SOURCE DOCUMENT:

Connect the dots between connection and ambition
Ambition on its own can feel competitive and isolating. Calm ambition instead, is a more connective feeling. Instead of seeing others as your competition, you start seeing them as allies and friends. Building a network of peers who are on similar journeys and who aren’t haters, is a great way to stay on the positive side of ambition.
Be careful about the people you get inspired by
We tend to “hate follow” people on social media. Whether those are hustle bros or manifestation girlies, don’t follow anyone who annoys you or consistently makes you feel behind or anxious. Instead, look for people who align with the future version of yourself that you’re moving toward.
Prioritize profitability over growth rate
When you’re building your business, it’s easy to get stuck on the big numbers. But what do you want a huge business or a profitable business? Big businesses might come with a big team, high overhead, investors, high risk, etc. Profitability is a slower road, but comes with leverage, flexibility to change your mind and calm. So instead of prioritizing gross profit and growth rate, consider looking at profitability first.

STATED PROBLEM:
Please edit the stretch of the calm ambition text from "Be careful about" through "at profitability first.", putting "online platforms" wherever "social media" appears.

DATA LISTING:

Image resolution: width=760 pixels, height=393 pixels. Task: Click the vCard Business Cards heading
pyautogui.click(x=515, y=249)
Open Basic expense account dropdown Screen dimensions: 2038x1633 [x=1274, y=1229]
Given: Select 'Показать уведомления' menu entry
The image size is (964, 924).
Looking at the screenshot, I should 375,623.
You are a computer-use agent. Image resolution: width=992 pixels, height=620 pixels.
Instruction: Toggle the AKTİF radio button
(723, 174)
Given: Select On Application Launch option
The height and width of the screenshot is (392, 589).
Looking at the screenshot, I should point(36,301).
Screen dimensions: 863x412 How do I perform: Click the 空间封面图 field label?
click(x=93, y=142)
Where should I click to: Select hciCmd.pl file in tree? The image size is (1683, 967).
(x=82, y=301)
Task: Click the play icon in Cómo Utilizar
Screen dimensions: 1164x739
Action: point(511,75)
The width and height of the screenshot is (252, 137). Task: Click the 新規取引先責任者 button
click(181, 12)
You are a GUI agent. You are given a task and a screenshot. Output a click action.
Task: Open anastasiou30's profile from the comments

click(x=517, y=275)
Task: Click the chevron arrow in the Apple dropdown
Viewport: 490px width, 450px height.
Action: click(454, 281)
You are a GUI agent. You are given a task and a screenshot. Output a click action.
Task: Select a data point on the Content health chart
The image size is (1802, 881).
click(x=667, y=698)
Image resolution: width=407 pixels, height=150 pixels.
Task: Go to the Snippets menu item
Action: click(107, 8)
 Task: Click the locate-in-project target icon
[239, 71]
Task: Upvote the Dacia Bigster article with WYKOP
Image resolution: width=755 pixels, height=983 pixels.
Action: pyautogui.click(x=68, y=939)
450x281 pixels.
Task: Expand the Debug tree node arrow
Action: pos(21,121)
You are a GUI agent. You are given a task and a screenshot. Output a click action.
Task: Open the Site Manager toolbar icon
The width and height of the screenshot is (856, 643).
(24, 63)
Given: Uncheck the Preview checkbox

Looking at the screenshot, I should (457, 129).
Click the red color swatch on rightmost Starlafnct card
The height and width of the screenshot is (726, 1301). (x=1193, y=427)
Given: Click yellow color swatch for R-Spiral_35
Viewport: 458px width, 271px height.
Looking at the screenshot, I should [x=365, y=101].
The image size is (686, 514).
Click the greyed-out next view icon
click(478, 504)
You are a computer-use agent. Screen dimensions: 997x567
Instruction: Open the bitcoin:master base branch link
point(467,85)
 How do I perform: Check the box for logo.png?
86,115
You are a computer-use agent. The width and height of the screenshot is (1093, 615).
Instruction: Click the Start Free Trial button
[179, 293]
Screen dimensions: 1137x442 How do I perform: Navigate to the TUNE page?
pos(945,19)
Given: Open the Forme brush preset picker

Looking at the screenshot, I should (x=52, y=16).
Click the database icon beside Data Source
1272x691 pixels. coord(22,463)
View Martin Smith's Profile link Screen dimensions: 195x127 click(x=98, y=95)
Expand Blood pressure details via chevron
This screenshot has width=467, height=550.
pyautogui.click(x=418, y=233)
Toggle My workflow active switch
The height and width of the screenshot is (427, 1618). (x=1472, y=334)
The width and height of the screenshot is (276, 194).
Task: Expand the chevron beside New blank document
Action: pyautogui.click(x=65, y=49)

EXPECTED ANSWER:
Be careful about the people you get inspired by
We tend to “hate follow” people on online platforms. Whether those are hustle bros or manifestation girlies, don’t follow anyone who annoys you or consistently makes you feel behind or anxious. Instead, look for people who align with the future version of yourself that you’re moving toward.
Prioritize profitability over growth rate
When you’re building your business, it’s easy to get stuck on the big numbers. But what do you want a huge business or a profitable business? Big businesses might come with a big team, high overhead, investors, high risk, etc. Profitability is a slower road, but comes with leverage, flexibility to change your mind and calm. So instead of prioritizing gross profit and growth rate, consider looking at profitability first.